TASK BRIEF — Would you output the entries below only from the line containing "Open YU Yureka" through the line containing "has height=587, width=490.", exactly as they stand and with both ends included?
--- MATERIAL FOR THE TASK ---
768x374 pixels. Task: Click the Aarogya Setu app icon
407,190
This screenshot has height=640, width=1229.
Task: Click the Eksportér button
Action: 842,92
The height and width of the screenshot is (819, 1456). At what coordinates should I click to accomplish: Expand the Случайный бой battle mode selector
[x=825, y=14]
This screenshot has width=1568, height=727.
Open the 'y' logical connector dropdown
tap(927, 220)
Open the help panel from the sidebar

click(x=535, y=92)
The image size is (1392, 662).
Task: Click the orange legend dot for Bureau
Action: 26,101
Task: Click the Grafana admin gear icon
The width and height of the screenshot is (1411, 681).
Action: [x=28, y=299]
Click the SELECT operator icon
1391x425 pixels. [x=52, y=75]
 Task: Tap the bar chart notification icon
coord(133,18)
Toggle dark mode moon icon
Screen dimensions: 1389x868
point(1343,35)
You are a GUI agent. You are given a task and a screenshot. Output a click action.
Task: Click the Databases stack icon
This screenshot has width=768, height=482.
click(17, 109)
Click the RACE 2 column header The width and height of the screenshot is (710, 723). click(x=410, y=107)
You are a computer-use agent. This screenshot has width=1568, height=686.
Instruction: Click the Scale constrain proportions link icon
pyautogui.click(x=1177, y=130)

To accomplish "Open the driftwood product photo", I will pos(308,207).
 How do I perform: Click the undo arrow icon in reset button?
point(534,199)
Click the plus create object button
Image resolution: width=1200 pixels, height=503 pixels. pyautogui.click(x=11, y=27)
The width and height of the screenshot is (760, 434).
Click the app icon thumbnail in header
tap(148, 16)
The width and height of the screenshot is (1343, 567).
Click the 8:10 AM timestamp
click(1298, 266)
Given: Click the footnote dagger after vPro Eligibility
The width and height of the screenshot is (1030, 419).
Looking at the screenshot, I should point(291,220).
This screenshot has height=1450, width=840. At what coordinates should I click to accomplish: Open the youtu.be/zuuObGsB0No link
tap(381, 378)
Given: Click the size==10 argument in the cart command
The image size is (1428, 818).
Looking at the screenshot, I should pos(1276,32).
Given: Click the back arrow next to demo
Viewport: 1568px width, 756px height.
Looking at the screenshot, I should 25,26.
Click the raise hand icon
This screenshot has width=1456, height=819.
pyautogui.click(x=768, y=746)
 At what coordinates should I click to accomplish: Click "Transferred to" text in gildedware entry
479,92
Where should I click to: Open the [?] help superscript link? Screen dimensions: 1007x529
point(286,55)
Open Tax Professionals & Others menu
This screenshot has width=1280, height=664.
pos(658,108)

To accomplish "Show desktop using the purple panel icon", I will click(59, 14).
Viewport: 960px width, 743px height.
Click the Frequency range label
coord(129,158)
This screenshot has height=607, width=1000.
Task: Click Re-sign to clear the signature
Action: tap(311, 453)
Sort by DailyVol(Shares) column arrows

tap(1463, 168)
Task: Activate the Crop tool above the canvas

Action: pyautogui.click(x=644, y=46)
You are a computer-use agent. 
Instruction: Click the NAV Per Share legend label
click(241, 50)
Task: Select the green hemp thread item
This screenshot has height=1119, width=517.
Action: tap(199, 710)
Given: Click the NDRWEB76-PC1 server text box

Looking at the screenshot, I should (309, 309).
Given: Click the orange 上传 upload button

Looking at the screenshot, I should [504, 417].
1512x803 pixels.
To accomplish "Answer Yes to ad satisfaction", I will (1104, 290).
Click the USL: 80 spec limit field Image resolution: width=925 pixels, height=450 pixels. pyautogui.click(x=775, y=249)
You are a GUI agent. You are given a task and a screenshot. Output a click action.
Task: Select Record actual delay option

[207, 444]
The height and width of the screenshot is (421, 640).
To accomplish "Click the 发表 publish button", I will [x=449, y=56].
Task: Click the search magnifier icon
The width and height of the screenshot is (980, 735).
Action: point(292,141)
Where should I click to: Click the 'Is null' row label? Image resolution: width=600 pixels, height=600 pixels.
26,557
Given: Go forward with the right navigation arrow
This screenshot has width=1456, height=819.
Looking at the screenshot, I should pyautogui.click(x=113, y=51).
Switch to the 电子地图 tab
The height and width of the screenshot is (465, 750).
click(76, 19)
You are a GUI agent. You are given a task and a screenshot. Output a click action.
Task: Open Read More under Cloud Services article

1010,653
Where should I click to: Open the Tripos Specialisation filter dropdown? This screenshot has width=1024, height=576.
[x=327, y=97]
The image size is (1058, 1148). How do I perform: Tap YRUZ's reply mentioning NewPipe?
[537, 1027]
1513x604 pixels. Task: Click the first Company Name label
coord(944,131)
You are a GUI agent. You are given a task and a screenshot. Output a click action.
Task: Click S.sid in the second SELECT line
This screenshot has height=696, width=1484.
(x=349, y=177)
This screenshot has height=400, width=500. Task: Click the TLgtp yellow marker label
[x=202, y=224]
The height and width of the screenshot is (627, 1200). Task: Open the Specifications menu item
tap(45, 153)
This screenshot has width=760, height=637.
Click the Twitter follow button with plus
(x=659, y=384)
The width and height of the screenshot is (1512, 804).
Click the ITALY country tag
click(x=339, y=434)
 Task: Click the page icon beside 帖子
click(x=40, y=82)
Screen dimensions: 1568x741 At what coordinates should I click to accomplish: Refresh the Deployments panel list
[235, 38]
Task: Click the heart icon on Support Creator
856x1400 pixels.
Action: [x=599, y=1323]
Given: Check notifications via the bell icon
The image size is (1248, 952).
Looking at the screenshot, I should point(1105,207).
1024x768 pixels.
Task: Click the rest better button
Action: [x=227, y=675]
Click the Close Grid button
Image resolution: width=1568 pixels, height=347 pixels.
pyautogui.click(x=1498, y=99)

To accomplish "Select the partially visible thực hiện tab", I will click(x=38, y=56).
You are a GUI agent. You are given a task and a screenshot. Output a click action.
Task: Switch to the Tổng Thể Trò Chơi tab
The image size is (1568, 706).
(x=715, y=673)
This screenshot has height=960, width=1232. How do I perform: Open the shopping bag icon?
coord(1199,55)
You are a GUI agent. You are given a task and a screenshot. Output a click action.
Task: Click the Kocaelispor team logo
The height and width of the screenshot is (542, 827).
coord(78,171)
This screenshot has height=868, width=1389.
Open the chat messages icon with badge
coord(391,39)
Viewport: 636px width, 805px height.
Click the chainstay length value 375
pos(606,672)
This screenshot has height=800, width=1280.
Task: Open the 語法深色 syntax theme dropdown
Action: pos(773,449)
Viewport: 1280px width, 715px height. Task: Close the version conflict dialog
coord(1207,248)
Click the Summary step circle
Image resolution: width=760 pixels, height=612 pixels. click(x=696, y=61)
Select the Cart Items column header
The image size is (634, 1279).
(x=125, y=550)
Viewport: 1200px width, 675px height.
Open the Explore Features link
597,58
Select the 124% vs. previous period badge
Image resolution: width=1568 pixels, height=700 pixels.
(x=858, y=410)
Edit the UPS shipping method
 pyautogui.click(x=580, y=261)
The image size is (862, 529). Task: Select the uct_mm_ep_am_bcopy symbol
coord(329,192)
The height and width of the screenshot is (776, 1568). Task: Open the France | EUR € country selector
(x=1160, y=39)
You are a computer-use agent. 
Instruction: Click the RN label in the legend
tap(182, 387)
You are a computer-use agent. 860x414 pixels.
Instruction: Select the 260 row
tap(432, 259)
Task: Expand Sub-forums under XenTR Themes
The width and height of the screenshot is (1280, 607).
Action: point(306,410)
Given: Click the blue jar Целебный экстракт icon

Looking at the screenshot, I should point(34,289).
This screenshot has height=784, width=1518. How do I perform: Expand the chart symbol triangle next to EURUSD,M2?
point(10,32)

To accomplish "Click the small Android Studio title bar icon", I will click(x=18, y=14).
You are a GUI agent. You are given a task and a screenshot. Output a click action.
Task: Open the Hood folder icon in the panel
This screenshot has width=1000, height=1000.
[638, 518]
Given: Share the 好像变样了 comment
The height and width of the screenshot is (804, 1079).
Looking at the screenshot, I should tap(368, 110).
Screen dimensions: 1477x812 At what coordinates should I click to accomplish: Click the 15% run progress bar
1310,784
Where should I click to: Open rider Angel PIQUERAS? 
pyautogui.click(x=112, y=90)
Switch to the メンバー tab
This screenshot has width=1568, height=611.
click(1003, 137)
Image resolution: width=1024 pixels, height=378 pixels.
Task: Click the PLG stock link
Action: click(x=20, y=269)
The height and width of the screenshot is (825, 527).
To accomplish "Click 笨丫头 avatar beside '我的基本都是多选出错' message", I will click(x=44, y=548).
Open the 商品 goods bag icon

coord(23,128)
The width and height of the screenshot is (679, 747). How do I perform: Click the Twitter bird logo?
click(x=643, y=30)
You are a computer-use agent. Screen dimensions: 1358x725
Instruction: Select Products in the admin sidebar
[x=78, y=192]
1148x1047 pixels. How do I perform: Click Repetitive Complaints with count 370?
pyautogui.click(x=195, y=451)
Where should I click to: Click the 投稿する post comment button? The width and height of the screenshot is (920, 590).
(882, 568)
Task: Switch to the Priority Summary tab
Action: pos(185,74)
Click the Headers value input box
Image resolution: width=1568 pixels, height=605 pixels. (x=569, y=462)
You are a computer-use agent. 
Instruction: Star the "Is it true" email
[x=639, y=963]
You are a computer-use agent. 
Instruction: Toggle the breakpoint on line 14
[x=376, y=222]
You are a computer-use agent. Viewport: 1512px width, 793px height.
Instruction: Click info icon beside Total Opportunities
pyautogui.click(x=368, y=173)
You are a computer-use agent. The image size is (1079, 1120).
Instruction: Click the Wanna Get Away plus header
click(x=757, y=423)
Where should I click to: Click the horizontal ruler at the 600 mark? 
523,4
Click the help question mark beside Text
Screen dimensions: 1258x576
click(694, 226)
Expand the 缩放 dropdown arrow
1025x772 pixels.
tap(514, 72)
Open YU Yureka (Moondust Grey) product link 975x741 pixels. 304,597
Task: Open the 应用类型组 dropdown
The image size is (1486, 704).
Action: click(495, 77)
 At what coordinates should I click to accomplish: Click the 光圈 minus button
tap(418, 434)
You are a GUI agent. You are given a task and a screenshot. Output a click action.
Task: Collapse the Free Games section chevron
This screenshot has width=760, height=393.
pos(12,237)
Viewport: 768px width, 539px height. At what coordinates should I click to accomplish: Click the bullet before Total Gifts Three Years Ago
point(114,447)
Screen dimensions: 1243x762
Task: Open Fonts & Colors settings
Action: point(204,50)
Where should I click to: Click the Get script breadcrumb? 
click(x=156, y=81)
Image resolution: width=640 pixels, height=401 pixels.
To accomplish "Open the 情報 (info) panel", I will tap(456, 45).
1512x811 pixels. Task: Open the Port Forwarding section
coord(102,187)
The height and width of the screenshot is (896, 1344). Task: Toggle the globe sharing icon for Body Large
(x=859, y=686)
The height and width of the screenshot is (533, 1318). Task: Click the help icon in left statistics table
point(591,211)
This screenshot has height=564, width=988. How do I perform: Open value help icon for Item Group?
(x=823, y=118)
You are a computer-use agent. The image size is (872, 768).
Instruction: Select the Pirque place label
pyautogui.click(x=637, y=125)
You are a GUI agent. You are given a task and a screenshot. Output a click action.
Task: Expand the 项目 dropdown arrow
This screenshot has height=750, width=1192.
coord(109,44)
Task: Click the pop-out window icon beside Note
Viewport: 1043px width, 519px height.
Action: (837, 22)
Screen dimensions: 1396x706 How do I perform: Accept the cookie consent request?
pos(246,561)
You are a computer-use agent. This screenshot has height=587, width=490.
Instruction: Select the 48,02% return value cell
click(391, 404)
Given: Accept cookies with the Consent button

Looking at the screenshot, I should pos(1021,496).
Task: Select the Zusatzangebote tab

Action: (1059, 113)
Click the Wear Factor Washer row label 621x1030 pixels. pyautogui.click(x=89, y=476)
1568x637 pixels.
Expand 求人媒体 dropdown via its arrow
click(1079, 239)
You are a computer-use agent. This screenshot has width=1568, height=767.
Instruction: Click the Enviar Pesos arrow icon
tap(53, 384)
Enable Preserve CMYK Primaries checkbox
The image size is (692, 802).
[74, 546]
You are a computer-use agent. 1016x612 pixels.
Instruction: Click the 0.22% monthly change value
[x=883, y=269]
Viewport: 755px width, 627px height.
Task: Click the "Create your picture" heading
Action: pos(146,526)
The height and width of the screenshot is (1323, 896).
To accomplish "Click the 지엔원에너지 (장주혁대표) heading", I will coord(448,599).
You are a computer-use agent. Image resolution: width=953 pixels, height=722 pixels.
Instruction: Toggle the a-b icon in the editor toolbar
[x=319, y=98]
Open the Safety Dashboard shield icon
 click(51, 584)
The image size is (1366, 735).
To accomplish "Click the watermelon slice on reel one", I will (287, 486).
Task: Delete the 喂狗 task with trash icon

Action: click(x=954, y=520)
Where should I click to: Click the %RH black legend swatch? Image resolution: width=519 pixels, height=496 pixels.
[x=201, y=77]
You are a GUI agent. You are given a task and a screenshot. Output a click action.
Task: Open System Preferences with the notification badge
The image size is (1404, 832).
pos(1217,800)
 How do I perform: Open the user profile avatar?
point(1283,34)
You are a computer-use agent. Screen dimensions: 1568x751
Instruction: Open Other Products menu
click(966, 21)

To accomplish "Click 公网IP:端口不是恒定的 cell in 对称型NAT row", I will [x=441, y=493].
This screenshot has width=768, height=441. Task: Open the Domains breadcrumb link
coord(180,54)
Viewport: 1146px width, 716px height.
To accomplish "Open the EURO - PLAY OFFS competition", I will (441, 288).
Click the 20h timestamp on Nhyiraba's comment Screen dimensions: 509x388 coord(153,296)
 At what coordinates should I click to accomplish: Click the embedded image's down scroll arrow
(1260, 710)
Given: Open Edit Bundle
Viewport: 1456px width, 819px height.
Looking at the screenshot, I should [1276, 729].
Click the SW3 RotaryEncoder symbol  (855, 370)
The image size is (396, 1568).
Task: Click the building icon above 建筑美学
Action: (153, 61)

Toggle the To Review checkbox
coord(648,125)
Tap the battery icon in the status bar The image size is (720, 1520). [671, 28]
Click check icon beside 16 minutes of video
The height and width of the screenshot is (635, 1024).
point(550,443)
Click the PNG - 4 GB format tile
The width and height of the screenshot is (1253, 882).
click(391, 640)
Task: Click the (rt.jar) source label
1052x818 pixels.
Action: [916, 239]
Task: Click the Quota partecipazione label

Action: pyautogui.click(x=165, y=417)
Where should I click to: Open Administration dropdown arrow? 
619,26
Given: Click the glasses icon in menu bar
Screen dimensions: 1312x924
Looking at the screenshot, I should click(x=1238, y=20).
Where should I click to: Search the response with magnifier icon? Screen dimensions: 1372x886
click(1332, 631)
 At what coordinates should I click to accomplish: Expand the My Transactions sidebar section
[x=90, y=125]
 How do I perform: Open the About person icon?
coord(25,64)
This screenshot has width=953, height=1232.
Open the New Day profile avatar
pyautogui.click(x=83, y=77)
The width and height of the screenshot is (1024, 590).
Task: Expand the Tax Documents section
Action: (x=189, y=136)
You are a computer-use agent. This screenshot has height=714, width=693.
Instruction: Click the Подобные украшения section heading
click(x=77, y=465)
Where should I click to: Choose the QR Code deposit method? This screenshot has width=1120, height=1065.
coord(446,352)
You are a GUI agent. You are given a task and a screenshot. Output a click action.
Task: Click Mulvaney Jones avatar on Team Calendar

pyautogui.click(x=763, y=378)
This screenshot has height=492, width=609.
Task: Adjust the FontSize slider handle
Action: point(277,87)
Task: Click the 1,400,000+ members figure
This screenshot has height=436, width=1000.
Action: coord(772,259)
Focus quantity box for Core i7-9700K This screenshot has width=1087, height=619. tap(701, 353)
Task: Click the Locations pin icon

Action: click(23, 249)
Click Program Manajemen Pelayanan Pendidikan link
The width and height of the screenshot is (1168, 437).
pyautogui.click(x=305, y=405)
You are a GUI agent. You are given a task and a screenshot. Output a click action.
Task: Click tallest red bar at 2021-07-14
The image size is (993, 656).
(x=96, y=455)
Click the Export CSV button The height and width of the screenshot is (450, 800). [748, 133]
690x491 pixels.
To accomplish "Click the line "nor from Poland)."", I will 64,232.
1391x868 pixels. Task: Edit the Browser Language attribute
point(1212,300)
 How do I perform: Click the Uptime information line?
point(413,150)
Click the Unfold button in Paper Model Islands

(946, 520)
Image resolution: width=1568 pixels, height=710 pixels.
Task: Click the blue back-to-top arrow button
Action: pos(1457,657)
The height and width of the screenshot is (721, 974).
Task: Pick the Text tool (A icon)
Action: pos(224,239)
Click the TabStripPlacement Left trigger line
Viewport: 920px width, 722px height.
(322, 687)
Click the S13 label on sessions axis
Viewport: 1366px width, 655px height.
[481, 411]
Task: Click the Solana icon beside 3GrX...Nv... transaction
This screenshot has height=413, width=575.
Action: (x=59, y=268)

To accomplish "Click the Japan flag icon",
---
RESULT OF THIS TASK —
Open YU Yureka (Moondust Grey) product link 975x741 pixels. 304,597
Task: Open the 应用类型组 dropdown
The image size is (1486, 704).
Action: click(495, 77)
 At what coordinates should I click to accomplish: Click the 光圈 minus button
tap(418, 434)
You are a GUI agent. You are given a task and a screenshot. Output a click action.
Task: Collapse the Free Games section chevron
This screenshot has width=760, height=393.
pos(12,237)
Viewport: 768px width, 539px height. At what coordinates should I click to accomplish: Click the bullet before Total Gifts Three Years Ago
point(114,447)
Screen dimensions: 1243x762
Task: Open Fonts & Colors settings
Action: point(204,50)
Where should I click to: Click the Get script breadcrumb? 
click(x=156, y=81)
Image resolution: width=640 pixels, height=401 pixels.
To accomplish "Open the 情報 (info) panel", I will tap(456, 45).
1512x811 pixels. Task: Open the Port Forwarding section
coord(102,187)
The height and width of the screenshot is (896, 1344). Task: Toggle the globe sharing icon for Body Large
(x=859, y=686)
The height and width of the screenshot is (533, 1318). Task: Click the help icon in left statistics table
point(591,211)
This screenshot has height=564, width=988. How do I perform: Open value help icon for Item Group?
(x=823, y=118)
You are a computer-use agent. The image size is (872, 768).
Instruction: Select the Pirque place label
pyautogui.click(x=637, y=125)
You are a GUI agent. You are given a task and a screenshot. Output a click action.
Task: Expand the 项目 dropdown arrow
This screenshot has height=750, width=1192.
coord(109,44)
Task: Click the pop-out window icon beside Note
Viewport: 1043px width, 519px height.
Action: (837, 22)
Screen dimensions: 1396x706 How do I perform: Accept the cookie consent request?
pos(246,561)
You are a computer-use agent. This screenshot has height=587, width=490.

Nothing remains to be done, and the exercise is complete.